1

987 52 17
                                    

"Sonra dedim ki sen kimsin de benim olana yan gözle bakma cesareti gösteriyorsun ! Başladım adamı dövmeye. Koca adamı saniyeler içerisinde yere serdim. O zamandan beri benden korkar oldu. Sokakta denk gelince yönünü çevirmeye, kaçmaya başladı."

Gülmemek için dudaklarımı ısırırken" Yediğin dayaktan dolayı ne kadar süre ayağa kalkamadın da adamdan dip köşe kaçmaya başladın?" dedim.
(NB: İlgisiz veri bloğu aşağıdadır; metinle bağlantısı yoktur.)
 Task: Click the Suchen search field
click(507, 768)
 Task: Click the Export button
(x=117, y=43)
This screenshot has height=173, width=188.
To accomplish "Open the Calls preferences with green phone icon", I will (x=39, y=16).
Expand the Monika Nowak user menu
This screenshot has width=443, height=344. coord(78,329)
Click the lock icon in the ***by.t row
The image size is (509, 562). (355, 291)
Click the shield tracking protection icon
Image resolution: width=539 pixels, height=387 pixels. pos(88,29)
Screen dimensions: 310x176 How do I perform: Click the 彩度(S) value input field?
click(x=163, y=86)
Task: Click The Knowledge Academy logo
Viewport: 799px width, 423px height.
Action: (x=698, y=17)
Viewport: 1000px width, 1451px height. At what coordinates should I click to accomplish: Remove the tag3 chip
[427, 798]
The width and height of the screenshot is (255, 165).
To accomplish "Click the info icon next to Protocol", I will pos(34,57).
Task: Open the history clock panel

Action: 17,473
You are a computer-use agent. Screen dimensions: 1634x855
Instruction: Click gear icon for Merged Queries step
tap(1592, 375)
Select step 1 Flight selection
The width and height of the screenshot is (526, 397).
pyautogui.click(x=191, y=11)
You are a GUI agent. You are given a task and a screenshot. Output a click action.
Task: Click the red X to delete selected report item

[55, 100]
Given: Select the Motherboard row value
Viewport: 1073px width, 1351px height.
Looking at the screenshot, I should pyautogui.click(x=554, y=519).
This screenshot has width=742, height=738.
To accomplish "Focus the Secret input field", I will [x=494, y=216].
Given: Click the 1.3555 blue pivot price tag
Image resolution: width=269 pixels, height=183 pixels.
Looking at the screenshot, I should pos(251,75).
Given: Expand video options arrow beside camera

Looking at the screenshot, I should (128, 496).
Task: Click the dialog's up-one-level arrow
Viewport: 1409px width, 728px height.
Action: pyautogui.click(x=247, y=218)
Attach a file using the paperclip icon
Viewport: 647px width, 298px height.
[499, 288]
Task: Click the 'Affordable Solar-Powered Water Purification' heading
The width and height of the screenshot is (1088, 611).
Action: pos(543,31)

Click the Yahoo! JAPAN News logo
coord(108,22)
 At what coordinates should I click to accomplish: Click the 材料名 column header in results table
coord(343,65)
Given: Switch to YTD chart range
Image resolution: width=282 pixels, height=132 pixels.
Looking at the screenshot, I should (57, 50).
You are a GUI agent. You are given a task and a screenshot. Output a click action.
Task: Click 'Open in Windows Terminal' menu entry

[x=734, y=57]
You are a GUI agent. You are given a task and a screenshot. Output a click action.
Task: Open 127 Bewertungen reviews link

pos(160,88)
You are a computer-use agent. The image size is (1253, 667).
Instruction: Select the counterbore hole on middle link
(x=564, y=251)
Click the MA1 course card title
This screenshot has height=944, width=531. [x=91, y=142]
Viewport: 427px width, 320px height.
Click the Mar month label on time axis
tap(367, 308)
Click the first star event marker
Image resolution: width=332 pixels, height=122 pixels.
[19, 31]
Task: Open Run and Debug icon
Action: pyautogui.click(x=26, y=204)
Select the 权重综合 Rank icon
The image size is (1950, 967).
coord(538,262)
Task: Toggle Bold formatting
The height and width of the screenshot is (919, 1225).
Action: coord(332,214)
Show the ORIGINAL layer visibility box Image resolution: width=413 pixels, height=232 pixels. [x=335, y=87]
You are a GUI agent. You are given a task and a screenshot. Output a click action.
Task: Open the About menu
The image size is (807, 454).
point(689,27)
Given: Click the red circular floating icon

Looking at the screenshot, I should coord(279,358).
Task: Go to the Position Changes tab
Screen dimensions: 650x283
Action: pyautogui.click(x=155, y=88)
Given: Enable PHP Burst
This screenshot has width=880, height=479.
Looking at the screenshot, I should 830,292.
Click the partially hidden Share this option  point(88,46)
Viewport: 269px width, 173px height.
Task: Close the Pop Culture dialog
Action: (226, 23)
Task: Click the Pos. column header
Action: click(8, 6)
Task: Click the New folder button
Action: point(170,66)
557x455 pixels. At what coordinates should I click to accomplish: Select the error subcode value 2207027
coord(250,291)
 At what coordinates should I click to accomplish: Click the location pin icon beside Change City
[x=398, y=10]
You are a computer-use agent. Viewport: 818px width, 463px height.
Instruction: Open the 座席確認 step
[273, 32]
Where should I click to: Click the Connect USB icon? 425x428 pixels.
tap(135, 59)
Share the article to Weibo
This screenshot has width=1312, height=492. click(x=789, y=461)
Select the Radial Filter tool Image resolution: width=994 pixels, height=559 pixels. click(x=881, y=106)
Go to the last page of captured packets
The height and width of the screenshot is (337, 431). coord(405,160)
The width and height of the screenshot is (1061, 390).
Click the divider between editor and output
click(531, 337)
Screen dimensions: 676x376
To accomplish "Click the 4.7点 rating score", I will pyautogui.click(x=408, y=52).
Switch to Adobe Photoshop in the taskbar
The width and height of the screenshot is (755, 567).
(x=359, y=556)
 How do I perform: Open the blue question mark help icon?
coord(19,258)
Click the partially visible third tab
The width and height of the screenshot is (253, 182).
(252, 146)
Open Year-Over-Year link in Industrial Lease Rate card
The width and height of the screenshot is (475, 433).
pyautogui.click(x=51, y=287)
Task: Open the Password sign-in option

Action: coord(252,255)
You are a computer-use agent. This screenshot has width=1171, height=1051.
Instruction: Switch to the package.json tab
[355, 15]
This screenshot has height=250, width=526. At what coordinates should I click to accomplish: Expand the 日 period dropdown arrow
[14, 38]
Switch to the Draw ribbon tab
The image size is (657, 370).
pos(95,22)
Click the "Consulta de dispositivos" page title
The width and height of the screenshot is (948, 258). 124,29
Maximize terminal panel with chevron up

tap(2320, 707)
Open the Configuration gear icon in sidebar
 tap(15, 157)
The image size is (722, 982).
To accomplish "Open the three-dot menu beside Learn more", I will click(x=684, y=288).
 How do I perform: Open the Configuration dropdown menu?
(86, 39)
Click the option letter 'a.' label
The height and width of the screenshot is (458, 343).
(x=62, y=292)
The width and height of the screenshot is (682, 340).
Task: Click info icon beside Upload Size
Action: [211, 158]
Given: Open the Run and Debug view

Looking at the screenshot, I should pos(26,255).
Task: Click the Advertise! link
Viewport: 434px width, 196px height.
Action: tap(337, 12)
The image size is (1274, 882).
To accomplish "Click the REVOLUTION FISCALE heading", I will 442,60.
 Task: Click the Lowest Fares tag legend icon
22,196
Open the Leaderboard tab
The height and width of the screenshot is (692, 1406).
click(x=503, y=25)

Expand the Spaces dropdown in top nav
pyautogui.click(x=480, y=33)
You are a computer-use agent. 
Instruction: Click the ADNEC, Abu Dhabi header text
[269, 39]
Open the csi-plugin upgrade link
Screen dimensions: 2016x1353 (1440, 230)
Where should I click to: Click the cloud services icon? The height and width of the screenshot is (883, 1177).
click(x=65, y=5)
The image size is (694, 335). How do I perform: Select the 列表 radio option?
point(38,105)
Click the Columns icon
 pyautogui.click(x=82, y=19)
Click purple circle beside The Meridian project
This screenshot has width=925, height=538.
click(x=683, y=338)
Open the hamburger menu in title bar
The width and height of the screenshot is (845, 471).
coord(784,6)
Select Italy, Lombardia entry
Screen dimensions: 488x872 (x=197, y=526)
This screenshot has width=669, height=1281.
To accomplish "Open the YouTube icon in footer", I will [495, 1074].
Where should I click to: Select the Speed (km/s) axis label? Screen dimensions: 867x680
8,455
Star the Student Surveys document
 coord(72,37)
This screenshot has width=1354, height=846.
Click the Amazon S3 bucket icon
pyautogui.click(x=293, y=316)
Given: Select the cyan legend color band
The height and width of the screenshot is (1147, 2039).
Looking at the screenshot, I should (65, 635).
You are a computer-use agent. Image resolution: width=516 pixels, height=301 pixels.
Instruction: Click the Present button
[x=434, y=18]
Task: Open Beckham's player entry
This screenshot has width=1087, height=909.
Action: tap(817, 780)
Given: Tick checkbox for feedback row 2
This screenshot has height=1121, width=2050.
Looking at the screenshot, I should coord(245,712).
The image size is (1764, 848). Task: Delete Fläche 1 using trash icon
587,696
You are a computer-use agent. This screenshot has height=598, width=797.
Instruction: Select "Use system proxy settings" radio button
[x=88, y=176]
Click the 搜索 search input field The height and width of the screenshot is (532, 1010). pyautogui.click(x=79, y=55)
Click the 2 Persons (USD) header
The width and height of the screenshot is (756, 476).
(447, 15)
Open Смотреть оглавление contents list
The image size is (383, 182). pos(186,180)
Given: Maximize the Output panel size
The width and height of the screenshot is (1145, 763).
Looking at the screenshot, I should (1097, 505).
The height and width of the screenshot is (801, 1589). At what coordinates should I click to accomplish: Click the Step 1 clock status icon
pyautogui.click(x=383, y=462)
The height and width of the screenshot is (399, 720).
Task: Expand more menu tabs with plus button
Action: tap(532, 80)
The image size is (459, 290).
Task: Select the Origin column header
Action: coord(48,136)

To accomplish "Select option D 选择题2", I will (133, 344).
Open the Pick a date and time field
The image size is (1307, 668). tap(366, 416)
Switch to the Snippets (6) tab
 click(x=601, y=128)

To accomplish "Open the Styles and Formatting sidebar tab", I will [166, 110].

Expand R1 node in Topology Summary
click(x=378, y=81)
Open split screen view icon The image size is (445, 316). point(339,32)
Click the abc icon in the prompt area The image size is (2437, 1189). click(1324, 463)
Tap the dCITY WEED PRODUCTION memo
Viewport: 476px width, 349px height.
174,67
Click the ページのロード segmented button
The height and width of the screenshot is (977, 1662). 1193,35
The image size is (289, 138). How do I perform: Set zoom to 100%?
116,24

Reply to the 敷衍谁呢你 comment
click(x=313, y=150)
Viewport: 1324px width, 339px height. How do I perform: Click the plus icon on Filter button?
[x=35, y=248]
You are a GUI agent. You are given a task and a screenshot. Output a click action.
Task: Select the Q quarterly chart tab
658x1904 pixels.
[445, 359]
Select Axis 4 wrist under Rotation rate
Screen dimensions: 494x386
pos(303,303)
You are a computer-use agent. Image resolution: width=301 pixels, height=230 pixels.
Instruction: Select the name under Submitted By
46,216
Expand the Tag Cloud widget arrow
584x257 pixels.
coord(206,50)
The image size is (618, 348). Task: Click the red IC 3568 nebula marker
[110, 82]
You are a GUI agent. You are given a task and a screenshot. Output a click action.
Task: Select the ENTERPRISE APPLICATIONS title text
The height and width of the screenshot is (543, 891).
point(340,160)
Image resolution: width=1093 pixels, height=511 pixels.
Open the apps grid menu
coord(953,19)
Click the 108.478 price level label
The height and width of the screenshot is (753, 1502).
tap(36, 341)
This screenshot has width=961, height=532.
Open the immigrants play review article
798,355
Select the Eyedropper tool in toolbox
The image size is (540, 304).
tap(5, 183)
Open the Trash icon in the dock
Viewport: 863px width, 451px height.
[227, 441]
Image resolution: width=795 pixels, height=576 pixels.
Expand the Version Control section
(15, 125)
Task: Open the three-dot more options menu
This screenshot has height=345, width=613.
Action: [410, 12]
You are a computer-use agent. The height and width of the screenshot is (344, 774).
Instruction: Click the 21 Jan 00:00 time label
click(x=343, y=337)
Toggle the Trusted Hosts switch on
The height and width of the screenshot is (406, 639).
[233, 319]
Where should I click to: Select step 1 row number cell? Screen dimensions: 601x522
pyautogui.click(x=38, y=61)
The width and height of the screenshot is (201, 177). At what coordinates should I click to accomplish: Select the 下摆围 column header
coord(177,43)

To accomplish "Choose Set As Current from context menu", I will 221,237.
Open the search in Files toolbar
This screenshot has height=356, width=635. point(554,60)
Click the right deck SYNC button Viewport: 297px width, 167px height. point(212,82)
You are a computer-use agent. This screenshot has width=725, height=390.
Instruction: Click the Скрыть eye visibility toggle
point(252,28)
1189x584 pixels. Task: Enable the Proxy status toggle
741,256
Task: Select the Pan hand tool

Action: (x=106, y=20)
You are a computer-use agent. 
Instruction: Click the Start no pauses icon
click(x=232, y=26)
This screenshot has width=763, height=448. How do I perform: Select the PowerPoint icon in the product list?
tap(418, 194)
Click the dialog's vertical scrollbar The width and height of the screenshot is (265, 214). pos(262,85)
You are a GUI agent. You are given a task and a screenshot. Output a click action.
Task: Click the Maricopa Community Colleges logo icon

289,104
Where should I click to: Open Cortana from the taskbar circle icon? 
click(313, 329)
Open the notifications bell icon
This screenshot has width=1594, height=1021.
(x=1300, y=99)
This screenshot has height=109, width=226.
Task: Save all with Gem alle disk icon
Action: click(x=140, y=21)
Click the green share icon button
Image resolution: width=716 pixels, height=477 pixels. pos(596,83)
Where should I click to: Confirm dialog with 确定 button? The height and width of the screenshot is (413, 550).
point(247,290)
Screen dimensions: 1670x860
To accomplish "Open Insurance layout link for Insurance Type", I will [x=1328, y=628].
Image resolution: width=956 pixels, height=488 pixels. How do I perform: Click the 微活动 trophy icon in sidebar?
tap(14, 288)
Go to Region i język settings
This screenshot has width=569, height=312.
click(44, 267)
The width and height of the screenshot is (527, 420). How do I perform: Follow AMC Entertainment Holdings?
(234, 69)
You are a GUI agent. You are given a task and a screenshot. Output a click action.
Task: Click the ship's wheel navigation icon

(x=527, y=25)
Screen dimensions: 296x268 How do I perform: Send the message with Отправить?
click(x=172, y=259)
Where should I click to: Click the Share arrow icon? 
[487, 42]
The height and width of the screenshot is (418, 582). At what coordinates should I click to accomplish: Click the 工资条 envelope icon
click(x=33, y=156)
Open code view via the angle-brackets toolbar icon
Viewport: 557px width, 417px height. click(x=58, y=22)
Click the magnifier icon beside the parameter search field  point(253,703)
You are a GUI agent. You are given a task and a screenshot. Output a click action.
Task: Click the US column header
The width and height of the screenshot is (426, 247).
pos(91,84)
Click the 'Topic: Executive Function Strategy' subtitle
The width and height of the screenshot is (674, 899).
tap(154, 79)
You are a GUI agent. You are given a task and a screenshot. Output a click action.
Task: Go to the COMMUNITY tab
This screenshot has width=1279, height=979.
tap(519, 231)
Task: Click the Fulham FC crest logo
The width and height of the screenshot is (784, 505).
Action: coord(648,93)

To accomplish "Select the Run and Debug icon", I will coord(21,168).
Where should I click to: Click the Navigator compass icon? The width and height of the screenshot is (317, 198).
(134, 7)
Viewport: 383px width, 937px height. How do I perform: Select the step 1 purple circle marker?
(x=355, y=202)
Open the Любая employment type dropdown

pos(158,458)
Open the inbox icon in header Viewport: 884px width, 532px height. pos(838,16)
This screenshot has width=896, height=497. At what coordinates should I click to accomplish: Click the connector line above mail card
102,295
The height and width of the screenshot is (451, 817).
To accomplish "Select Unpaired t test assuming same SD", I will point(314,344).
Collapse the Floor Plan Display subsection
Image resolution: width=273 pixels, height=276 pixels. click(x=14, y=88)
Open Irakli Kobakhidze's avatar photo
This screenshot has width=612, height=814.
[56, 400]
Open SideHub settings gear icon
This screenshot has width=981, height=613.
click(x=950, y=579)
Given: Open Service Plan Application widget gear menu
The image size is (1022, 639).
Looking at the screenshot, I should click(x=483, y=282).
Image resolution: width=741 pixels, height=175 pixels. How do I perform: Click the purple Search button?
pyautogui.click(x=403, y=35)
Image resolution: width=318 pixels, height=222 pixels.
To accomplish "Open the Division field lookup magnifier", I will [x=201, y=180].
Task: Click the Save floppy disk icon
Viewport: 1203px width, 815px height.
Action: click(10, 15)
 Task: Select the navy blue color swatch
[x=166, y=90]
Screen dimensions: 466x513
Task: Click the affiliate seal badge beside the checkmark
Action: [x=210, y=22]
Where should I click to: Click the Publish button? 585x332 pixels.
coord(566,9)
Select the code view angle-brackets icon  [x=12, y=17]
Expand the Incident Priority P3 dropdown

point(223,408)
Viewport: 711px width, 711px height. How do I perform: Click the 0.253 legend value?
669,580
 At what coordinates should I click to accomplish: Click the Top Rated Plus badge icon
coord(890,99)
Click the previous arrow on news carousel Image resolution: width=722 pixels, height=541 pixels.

Bu sözüm üzerine küçük bir çocuk gibi dudağını büzerken"Bunu da mı yemedin ya !"dedi.

"Benim psikolog olduğumu bazen  unutuyorsun Mücahit. Ne zaman yalan söylediğini anlayabiliyorum. Yüz ifadelerini okuyabiliyorum." Buruk bir şekilde gülümseyip"Eğer şuan hapishanede olmasaydım üniversite sınavına hazırlanıp, senin gibi bir psikolog olmak isterdim." dedi.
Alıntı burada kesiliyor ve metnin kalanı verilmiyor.